Manufacturers could deliver more innovation
How? By better understanding of different hospital cultures, better understand trends in healthcare needs and demand, Pascal Garel suggested.
Cost of care matters everywhere, new technology pricing is a key aspect, Mercedes Mengíbar emphasised: ‘Manufacturers should keep cost in mind – regarding device design, consumables, and maintenance. The fundamental orientation of new products has to be towards facilitating processes, enabling new services, and cutting cost of care.’ Shared responsibility is her key words regarding future interaction between manufacturers and hospitals: ‘The relationship has to evolve into a win-win partnership in which both parties contribute their expertise to products, for suitable use of technologies in proportion.’

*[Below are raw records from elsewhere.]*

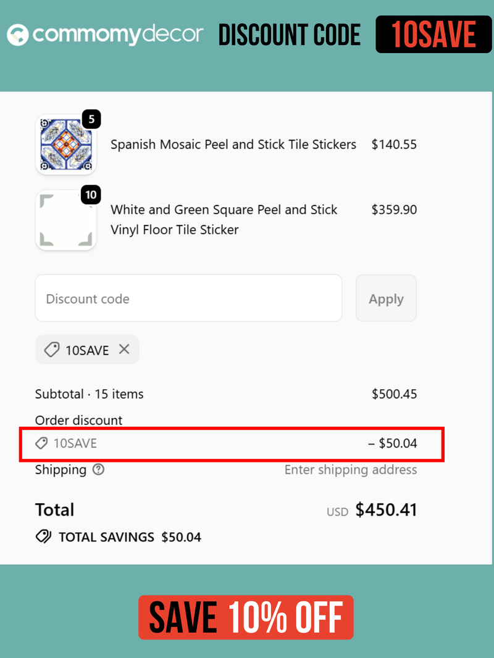Image resolution: width=494 pixels, height=658 pixels.
Task: Click the Spanish Mosaic tile thumbnail
Action: point(66,144)
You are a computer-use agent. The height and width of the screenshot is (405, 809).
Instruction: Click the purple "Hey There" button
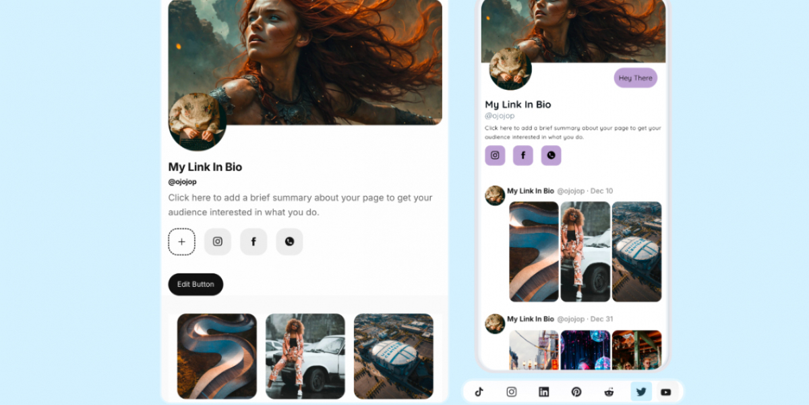[635, 78]
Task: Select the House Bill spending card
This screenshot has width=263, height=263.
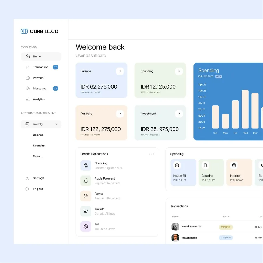Action: (184, 173)
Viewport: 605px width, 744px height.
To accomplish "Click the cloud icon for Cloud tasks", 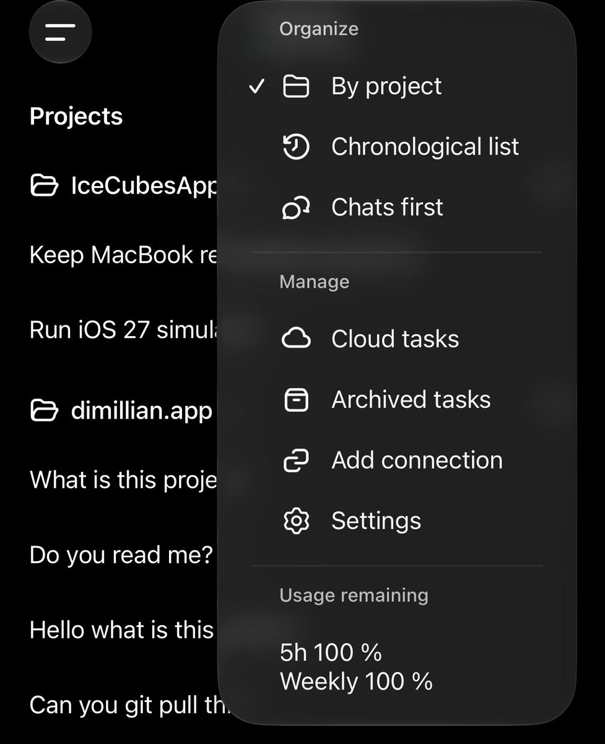I will pyautogui.click(x=296, y=339).

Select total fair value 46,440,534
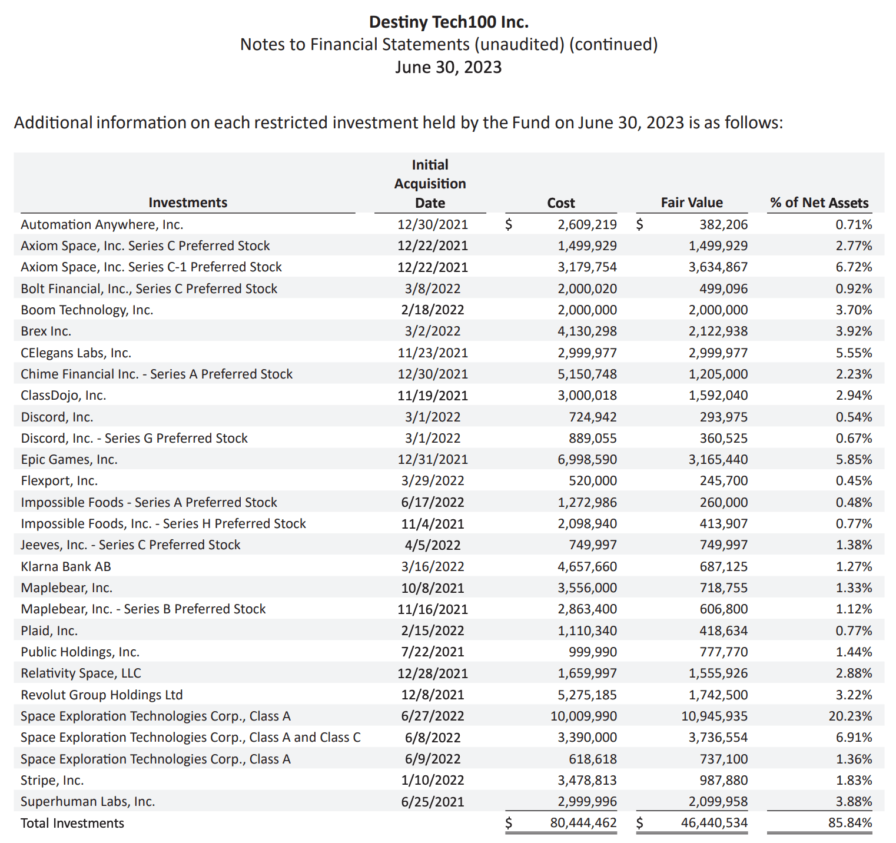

For Elisabeth Aoun, equipment manufacturers should ‘make themselves known to the purchasing departments via marketing materials, sales representatives, adverts, reputation etc.; to follow specifications and requirements described in the tender to the letter, not to try and sell their equipment where it really does not fit. Tender documents are carefully planned and those are the hospital’s requirements, nothing else’. The ratio of quality to price is always a deciding factor, he added, but quality covers more than results the machine can give. ‘After-sales service, training, technical support are all very important.’
Jean-Eric Lefevre stressed the importance of services being in French and preferably France-based. ‘Manufacturers should also try and understand the healthcare system of the country, however remarkable the machine – if the exams it enables are not covered by reimbursement schemes, it can’t be purchased because it won’t be used’. In France, there is no customer loyalty in healthcare, he said; every public tender is an open competition so, having bought from a company one year is no guarantee for the next, ‘unless of course their offer is the best’.
Chris Slater pointed out that the UK’s NHS is becoming more business-like, so whilst suppliers need to involve clinicians, they must also involve the procurement and finance elements. ‘We have examples where new technology has been taken straight to clinicians, bypassing procurement. We would never take a new technology and force it on clinicians, and clinicians can never take a new technology and force it on the business,’ he stressed. ‘Suppliers sometimes see clinicians as the key decision-makers, but actually it’s a collaborative approach, and they need to understand who is in that collaborative and get the right people around the table if they want to get that product into the organisation.’